Saved entries:
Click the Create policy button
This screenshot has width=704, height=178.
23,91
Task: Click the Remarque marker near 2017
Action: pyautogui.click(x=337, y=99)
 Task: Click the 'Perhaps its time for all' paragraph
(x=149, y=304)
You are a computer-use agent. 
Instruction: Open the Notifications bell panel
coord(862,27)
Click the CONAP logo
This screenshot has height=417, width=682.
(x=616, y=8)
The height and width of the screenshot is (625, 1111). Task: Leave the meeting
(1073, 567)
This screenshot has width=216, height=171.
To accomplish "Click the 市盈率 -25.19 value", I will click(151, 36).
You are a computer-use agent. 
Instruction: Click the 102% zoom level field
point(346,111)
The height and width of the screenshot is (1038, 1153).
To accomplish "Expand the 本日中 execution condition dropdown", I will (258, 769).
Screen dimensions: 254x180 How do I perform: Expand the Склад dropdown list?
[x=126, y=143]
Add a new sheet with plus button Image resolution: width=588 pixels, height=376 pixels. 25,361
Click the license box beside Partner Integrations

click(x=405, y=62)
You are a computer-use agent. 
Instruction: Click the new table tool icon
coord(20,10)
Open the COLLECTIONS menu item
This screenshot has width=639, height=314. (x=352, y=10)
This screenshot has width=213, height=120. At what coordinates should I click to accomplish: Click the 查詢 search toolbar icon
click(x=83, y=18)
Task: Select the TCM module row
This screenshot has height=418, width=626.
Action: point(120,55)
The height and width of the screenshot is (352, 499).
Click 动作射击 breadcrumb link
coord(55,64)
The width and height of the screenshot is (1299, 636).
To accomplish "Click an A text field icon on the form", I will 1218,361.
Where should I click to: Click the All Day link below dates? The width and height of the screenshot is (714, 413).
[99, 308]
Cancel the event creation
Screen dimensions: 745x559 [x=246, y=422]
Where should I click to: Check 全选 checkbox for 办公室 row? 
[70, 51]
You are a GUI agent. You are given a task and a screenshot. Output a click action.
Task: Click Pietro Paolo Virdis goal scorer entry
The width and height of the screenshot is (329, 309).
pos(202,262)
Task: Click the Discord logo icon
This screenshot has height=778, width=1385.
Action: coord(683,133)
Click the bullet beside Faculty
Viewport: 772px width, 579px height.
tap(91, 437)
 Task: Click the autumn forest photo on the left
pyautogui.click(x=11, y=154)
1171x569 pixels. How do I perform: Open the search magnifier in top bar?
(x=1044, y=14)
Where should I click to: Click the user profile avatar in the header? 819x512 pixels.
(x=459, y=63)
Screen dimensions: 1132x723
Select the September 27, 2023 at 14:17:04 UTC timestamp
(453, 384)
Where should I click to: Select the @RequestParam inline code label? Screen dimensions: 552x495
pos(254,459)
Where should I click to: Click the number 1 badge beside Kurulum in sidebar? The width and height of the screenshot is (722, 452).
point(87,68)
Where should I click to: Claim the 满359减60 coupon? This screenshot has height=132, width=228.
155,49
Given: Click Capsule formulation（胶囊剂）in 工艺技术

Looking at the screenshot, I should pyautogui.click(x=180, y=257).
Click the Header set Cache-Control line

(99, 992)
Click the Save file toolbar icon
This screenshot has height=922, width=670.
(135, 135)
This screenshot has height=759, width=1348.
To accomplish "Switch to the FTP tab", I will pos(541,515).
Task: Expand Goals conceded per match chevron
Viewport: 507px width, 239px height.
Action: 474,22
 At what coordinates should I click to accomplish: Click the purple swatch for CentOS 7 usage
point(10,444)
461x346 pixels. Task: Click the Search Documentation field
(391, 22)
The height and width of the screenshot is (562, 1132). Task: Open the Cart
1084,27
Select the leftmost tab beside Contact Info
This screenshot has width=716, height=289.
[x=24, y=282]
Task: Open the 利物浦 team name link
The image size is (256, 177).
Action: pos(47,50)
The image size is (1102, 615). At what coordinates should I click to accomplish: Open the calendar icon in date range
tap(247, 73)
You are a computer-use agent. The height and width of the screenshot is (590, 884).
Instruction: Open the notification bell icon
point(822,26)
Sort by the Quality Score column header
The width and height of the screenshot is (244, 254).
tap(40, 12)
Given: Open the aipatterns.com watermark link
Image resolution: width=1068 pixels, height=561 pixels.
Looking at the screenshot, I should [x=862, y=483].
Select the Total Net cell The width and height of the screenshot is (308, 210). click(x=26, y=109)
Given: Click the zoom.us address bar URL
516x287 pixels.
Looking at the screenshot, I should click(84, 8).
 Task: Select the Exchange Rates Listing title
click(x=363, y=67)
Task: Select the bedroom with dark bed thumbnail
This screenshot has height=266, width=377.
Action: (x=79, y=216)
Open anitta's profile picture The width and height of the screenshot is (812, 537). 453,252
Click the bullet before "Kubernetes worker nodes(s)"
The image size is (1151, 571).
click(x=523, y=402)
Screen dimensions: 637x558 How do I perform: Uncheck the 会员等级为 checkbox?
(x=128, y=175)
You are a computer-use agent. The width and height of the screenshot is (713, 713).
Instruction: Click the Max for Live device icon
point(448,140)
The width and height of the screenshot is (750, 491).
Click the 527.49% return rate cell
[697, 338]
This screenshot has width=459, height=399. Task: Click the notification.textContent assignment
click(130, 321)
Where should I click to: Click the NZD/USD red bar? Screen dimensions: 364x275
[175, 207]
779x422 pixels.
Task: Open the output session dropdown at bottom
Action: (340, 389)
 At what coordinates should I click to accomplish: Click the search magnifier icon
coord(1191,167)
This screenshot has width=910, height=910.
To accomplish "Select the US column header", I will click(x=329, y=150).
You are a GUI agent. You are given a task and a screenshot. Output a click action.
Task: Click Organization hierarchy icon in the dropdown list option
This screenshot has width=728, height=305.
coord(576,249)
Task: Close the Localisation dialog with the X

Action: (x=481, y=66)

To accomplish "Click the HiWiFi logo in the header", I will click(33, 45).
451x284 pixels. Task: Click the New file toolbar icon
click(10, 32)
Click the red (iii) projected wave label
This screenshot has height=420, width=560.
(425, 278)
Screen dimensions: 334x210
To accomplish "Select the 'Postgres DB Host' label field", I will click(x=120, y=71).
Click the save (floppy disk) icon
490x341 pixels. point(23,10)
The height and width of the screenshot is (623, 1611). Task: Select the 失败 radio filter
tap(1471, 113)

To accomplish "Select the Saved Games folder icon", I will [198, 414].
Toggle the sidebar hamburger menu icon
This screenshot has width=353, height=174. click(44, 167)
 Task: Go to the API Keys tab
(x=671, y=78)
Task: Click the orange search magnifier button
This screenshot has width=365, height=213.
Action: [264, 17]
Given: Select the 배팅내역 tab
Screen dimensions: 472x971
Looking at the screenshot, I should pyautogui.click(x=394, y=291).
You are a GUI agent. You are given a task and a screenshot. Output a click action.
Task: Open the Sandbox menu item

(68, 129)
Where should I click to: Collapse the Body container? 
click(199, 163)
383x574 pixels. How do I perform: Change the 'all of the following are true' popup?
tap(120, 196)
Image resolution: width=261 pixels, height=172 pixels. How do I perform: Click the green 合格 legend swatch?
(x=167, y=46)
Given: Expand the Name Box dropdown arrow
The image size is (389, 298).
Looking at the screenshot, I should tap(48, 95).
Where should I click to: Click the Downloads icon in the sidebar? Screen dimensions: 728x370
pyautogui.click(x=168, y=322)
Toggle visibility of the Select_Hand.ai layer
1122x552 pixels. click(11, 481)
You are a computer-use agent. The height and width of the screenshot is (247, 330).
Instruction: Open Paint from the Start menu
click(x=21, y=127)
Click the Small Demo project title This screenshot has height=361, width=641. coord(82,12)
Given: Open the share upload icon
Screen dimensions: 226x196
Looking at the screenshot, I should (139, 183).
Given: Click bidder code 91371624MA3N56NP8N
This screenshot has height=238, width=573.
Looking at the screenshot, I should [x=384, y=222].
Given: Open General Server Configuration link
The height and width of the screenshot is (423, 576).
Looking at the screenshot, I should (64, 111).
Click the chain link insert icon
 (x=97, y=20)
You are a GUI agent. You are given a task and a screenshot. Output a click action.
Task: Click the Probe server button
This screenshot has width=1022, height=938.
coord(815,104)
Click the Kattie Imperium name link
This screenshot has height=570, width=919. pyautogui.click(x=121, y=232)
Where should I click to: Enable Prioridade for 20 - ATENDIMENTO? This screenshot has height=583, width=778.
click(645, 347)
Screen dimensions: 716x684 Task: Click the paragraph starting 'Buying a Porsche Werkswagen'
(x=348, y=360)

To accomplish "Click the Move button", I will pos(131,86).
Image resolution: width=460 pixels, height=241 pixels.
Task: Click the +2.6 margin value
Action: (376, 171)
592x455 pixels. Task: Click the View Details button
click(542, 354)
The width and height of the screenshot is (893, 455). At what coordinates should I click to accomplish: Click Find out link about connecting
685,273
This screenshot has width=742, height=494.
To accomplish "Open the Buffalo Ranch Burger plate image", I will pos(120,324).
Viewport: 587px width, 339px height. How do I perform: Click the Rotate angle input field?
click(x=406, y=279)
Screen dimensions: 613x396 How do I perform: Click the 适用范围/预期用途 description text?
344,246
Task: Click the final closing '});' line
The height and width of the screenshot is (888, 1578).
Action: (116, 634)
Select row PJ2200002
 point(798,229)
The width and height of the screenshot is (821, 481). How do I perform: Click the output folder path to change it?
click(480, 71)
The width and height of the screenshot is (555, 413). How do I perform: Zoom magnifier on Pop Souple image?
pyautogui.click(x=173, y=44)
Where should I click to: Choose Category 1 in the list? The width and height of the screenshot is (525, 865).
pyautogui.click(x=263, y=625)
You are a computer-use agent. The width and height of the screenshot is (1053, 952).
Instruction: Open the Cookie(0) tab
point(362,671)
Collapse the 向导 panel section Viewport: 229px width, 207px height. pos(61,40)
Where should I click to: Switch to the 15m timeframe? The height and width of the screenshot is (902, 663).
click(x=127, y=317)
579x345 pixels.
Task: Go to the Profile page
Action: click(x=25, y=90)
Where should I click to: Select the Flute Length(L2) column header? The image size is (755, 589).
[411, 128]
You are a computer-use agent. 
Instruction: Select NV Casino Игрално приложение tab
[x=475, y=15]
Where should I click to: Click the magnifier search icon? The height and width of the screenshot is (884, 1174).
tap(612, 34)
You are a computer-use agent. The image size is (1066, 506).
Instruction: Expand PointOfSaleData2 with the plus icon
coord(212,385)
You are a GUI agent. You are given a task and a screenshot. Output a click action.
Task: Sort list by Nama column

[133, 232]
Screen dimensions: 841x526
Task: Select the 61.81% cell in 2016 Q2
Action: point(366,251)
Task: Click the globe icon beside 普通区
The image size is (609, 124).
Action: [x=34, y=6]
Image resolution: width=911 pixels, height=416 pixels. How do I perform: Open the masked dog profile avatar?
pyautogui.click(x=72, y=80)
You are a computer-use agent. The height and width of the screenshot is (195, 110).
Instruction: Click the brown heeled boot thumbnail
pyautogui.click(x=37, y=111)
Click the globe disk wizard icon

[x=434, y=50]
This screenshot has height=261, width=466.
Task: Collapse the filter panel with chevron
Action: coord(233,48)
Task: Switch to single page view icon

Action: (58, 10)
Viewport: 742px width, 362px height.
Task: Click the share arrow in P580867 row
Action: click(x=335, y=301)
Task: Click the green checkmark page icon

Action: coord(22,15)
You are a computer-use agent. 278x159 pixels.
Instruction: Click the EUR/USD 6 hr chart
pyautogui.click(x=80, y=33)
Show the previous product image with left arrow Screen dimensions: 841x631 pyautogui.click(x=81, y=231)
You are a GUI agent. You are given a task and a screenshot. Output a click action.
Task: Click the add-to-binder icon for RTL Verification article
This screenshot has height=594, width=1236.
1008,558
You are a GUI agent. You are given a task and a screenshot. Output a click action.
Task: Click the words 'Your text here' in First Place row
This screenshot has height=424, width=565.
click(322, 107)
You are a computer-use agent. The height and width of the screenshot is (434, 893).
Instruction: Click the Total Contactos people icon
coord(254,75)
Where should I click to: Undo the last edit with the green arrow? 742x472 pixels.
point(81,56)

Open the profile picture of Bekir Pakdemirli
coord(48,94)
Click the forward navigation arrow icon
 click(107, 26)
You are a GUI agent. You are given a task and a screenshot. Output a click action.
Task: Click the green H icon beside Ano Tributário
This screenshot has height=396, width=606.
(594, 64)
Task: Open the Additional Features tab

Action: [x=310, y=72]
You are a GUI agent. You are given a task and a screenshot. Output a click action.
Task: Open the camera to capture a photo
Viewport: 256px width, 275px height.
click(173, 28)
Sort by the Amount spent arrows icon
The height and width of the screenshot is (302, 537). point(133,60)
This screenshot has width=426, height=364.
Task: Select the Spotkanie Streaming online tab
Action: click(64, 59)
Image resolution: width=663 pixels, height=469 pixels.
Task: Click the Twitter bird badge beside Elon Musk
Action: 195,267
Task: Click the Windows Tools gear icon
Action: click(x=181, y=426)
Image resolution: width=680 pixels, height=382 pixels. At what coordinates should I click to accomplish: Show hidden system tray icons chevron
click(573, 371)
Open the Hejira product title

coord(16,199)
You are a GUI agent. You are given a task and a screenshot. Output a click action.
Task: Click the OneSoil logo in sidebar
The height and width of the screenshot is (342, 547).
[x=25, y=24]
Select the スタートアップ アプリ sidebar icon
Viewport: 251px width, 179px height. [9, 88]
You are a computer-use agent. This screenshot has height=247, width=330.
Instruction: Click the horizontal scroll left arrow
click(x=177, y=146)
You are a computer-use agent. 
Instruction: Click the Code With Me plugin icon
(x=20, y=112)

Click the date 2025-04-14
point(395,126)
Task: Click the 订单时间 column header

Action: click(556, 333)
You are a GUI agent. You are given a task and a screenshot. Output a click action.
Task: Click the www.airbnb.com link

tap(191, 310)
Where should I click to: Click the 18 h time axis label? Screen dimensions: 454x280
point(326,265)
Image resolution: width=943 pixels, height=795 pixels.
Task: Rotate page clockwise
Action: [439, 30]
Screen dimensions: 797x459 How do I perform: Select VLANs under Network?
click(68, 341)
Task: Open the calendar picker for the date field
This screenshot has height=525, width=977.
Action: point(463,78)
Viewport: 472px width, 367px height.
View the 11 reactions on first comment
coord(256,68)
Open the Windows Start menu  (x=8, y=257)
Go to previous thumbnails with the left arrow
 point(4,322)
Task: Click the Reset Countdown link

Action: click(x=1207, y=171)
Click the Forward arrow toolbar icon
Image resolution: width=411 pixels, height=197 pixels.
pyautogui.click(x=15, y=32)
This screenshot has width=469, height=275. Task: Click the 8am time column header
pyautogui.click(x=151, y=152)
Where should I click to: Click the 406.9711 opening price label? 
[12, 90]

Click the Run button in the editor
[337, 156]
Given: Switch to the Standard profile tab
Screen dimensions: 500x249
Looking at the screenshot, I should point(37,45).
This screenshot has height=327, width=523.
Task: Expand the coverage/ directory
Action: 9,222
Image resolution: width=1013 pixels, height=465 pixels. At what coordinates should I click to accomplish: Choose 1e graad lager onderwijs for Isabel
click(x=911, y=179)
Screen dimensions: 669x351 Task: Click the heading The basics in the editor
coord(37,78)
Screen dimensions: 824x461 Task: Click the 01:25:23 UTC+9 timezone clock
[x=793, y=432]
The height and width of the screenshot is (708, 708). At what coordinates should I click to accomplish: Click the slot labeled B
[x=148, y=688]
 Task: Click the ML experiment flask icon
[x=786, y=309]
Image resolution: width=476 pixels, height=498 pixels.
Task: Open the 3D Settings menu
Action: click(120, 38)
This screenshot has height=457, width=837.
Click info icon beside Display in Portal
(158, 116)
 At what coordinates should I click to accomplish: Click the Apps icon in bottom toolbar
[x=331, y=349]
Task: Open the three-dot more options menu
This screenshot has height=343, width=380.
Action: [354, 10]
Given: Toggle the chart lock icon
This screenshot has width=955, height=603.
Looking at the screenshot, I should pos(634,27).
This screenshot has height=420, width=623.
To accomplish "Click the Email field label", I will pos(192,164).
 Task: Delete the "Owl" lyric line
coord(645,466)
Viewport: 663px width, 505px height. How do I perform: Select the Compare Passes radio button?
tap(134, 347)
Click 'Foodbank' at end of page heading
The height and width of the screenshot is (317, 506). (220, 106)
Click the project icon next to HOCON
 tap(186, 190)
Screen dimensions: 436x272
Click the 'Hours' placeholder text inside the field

> Task brief:
Look back at the entries above and repeat, unchanged, every line from the line holding "This screenshot has height=457, width=837." through the line holding "Screen dimensions: 436x272".

> Written response:
This screenshot has height=457, width=837.
Click info icon beside Display in Portal
(158, 116)
 At what coordinates should I click to accomplish: Click the Apps icon in bottom toolbar
[x=331, y=349]
Task: Open the three-dot more options menu
This screenshot has height=343, width=380.
Action: [354, 10]
Given: Toggle the chart lock icon
This screenshot has width=955, height=603.
Looking at the screenshot, I should pos(634,27).
This screenshot has height=420, width=623.
To accomplish "Click the Email field label", I will pos(192,164).
 Task: Delete the "Owl" lyric line
coord(645,466)
Viewport: 663px width, 505px height. How do I perform: Select the Compare Passes radio button?
tap(134, 347)
Click 'Foodbank' at end of page heading
The height and width of the screenshot is (317, 506). (220, 106)
Click the project icon next to HOCON
 tap(186, 190)
Screen dimensions: 436x272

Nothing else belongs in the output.